Modernity comprises a lot of things, and it's hard to tease them apart. But I suspect that when you're not confined to a village or a clan, and you can seek your fortunes in a wide world, that is a pacifying force for exactly that reason. Also, projecting upward to the way we intellectualize our affairs, an interesting development over the 20th century is the concept that you can be, say, Jewish and American, and this is not a conflict. You can be Italian-American, and the hyphen doesn't compromise either identity.

We take it for granted that we may have loyalties that go in different directions, but it's surprising how recent this appreciation is. There's a quote from that great "progressive" president Woodrow Wilson (who kin fact purged the federal government of black employees, and re-segregated Princeton when he was president of the university). He said, "Any American who carries around a hyphen is wielding a dagger aimed at the heart of the republic." It seems Neanderthal today, but he obviously was a smart man, and it made sense to him and to other people at the time. Today we think, "Well, you go to Knights of Columbus and that's the Italian part, and you salute the flag and that's the American part, and what's the big deal? These are two overlapping polities that we belong to." But that involves some cognitive sophistication. The default is to essentialize people, and you can't have two essences—it's not an essence if there are two of them. And so this style of abstract thinking with overlapping matrices may be part of the Flynn-effect driven increase in tolerance and classical liberalism.

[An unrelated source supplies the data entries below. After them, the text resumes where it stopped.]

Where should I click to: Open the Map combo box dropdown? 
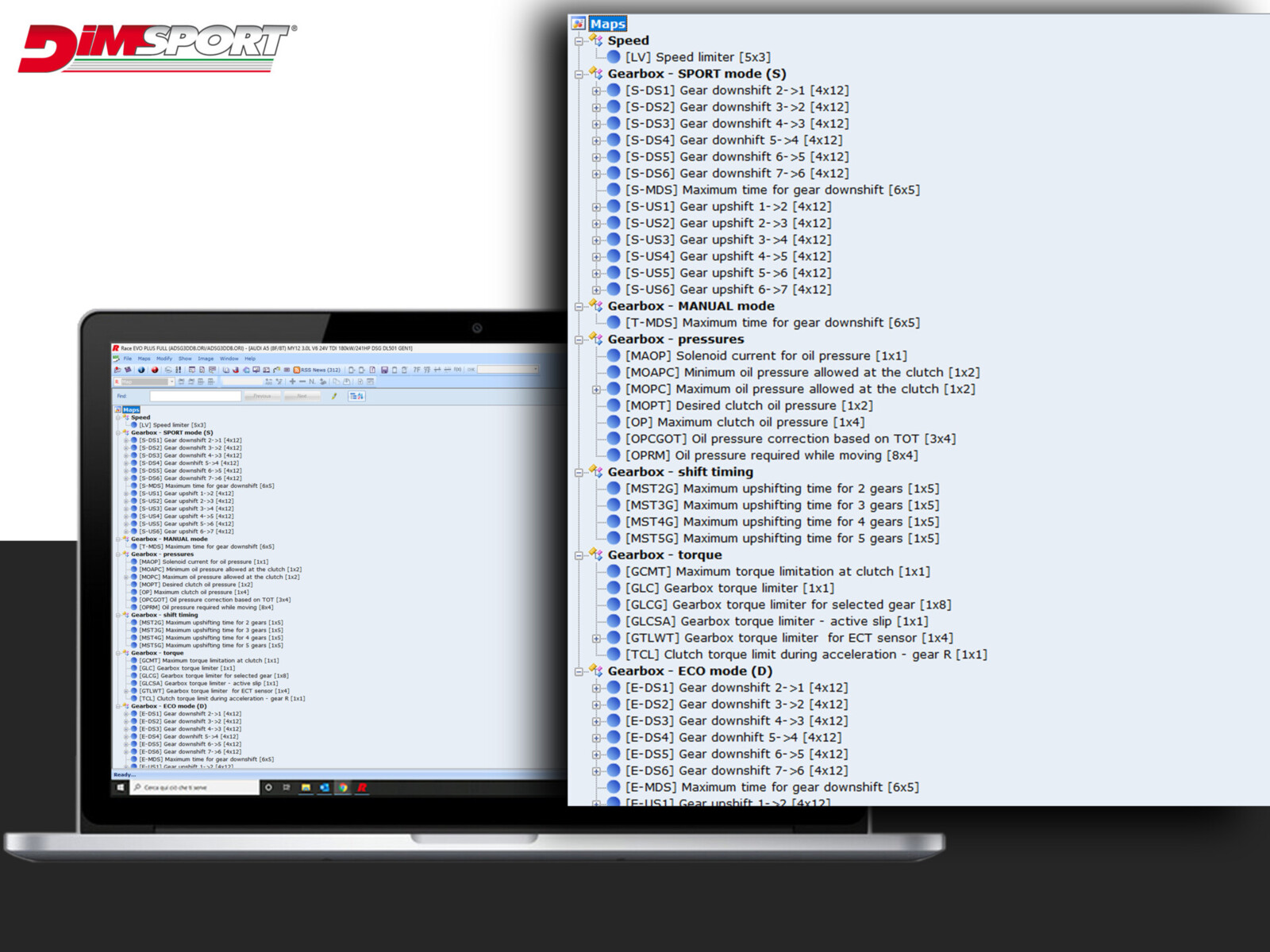(x=171, y=382)
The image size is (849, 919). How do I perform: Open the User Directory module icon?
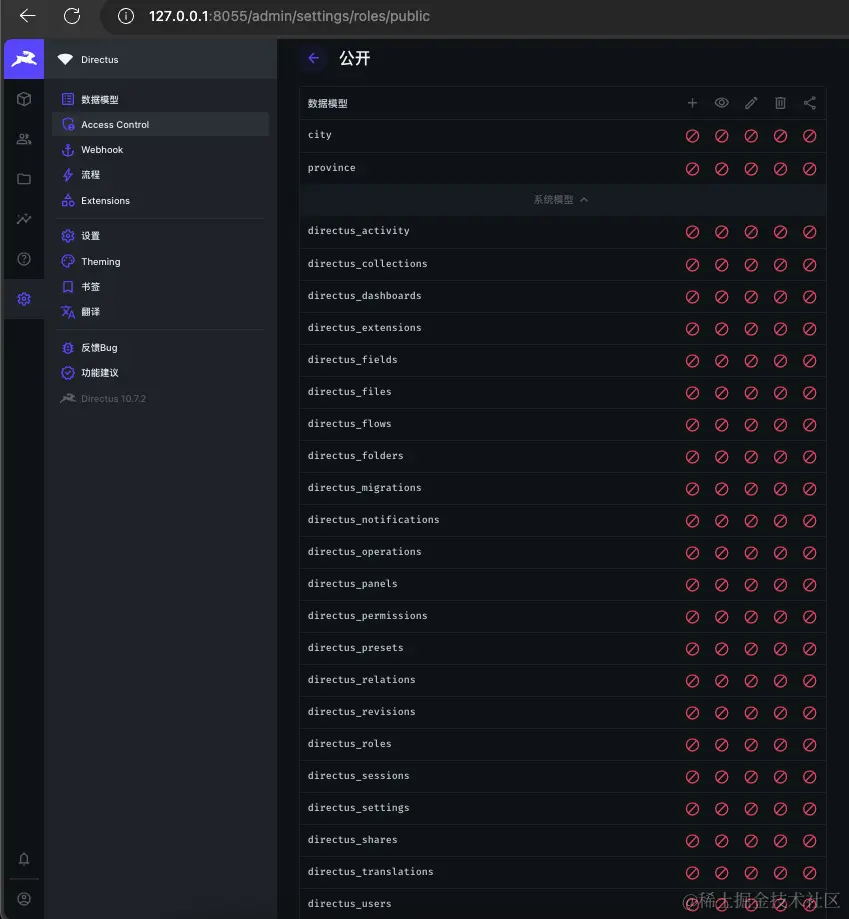[24, 139]
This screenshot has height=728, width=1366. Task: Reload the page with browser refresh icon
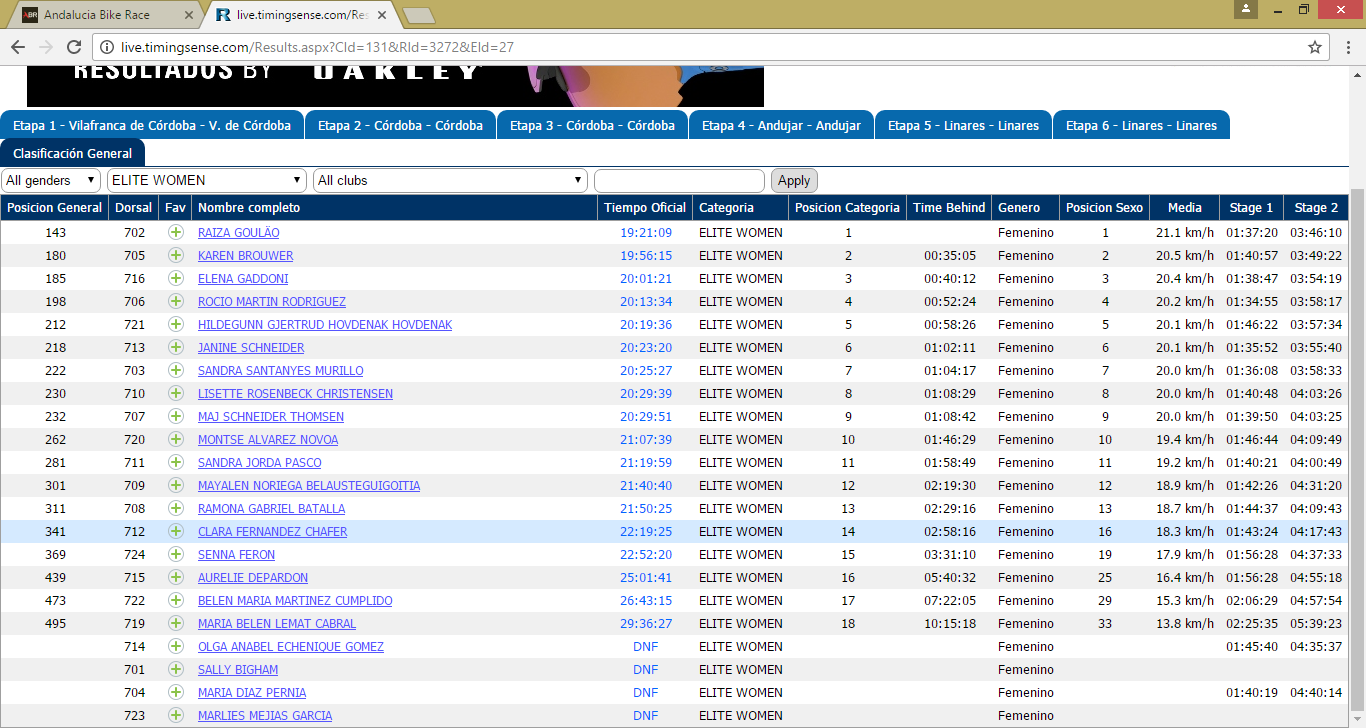[x=73, y=47]
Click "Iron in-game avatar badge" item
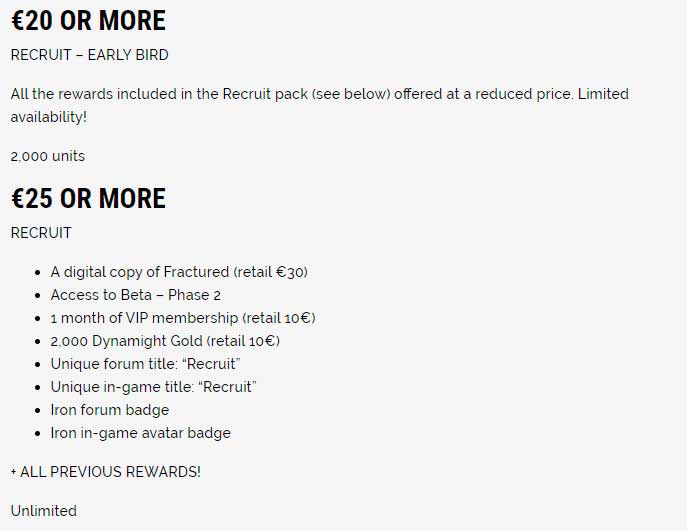687x531 pixels. tap(140, 433)
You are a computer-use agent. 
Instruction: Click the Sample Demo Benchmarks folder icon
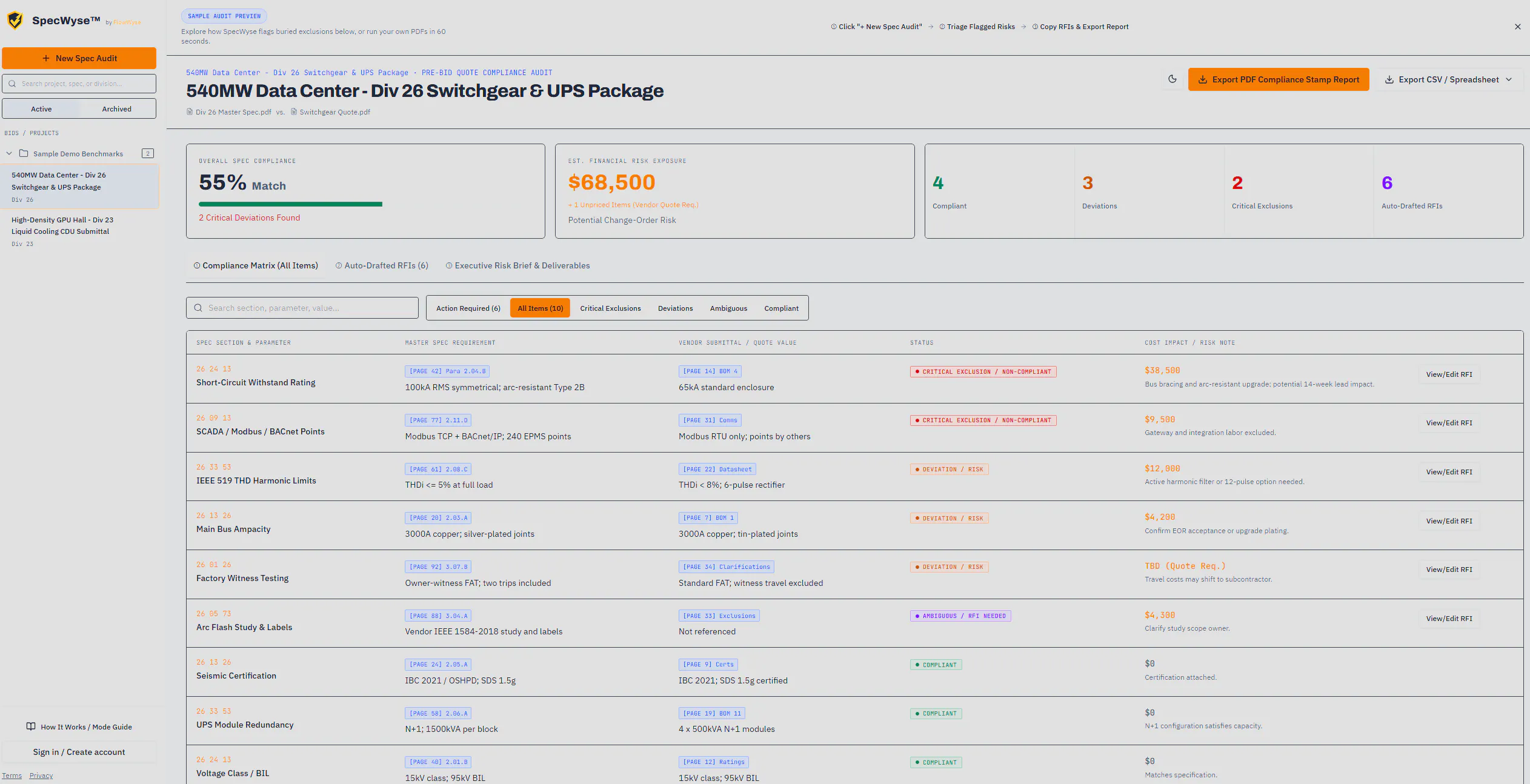(24, 153)
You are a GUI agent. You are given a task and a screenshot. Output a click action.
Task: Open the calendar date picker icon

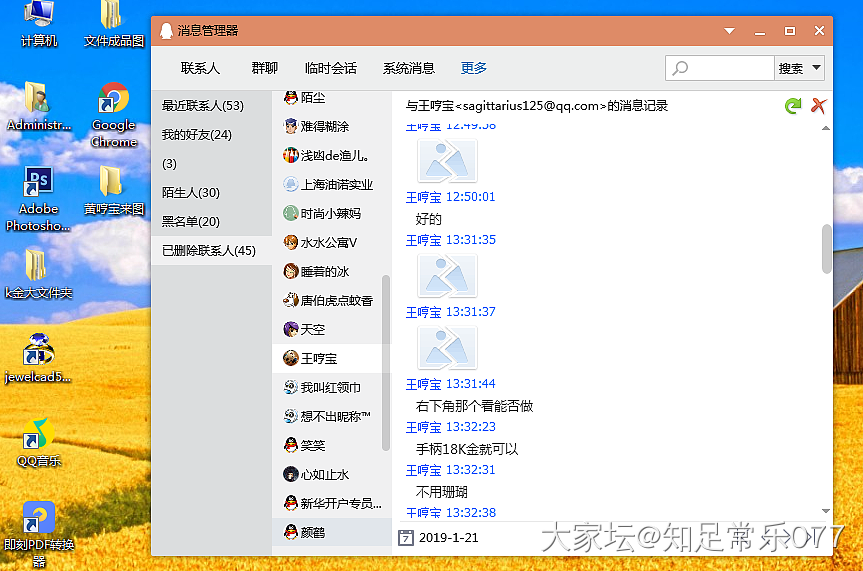[406, 538]
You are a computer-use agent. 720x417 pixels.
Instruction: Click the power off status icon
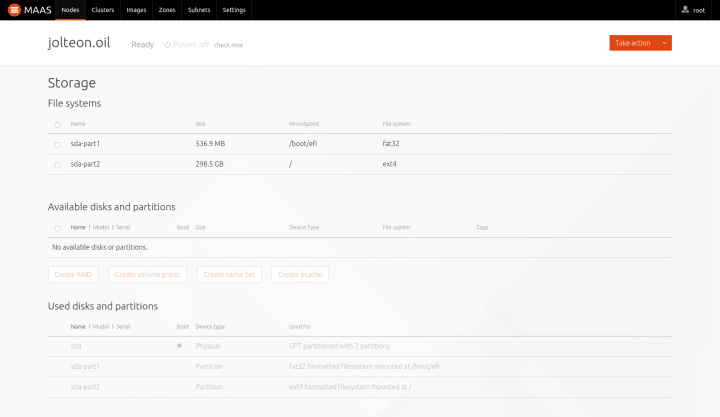(168, 45)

LEDA COSMIDES: I was wondering two things. One is very odd. You were talking about dehumanization, and there's starting to be evidence that people who frame things more in terms of in-group and out-group have more outward fear, and also have a greater perceived vulnerability to disease. They feel that they're more vulnerable to disease and since you're living in close contact with your family and friends, you already have their germs. But the people who you're most likely to catch diseases from are people from other groups.

I was wondering, in looking at these trends, if you're seeing any trends in decline in the fear of groups and the kinds of war that can go along with increases in public health that would decrease people's perceived vulnerability to disease?

STEVEN PINKER: Randy Thornhill claims that there is such a correlation.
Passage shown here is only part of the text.